How to ensure BYOD doesn't put health data at risk

There's no stopping the 'bring your own device' wave within the healthcare industry, but there are good strategies and best practices healthcare organizations can embrace to ensure device, systems and data security while not encroaching on workflow processes, patient care or the use of a mobile device.

Healthcare IT organizations should be taking a proactive approach to BYOD, initiating a well-organized effort that encapsulates everything from training for the mobile device user to adopting strong security technology and policies, experts advise in a HealthITSecurity.com report.

As FierceMobileHealthcare has reported, getting an early start and taking a hybrid approach are key in developing a BYOD program, according to John Donohue, associate CIO of technology and infrastructure at Penn Medicine.

Today's BYOD security effort must include substantial employee training regarding device security and the need to protect data, healthcare IT leaders stress.

"As you look at where we're at in terms of technology, information, information security and the healthcare landscape in general, the one thing that we can't engineer for is people," Jeffrey Wilson, director of Information Services, Assurance and IT Security at Albany Medical Center, told HealthITSecurity.com. "There are no controls that we can put in place."

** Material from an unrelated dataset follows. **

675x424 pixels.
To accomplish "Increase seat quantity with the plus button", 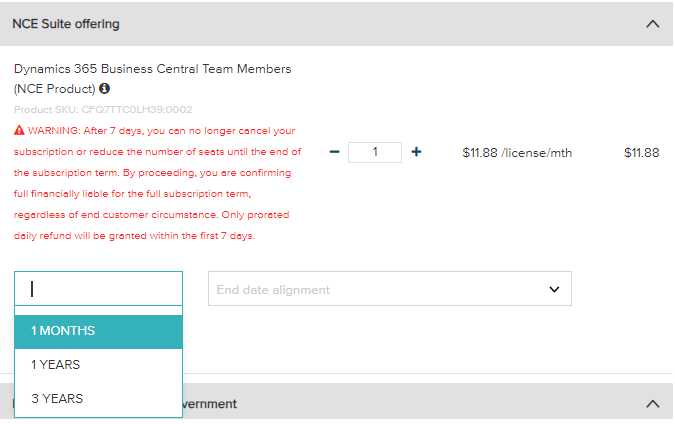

Employee training must be supported by comprehensive policies that encompass everything from device use to data protection. There should be policies on what's allowed with email, image storage, sharing data and patient insight communication, to highlight a few topics.

"I think organizations which define the scope ahead of time--and then build policies, procedures and security controls around that--things will work out well," Daniel Bowden, CISO, for the University of Utah, University of Utah Health System, told HealthITSecurity.com.

Use of encryption technology is must, according to Bowden, as is knowing where protected health information (PHI) is located and adhering to the HIPAA Security Rule for encryption.

"The only way to [address the Security Rule] is use the risk analysis and understand how and where people are using PHI and if they're using mobile devices," he said. "Those devices need to be encrypted in order to protect the data. The encryption is a critical tool."

Yet, as research reveals, only slightly more than half of healthcare employees (59 percent) are using full-disk encryption or file-level encryption on mHealth devices used at work.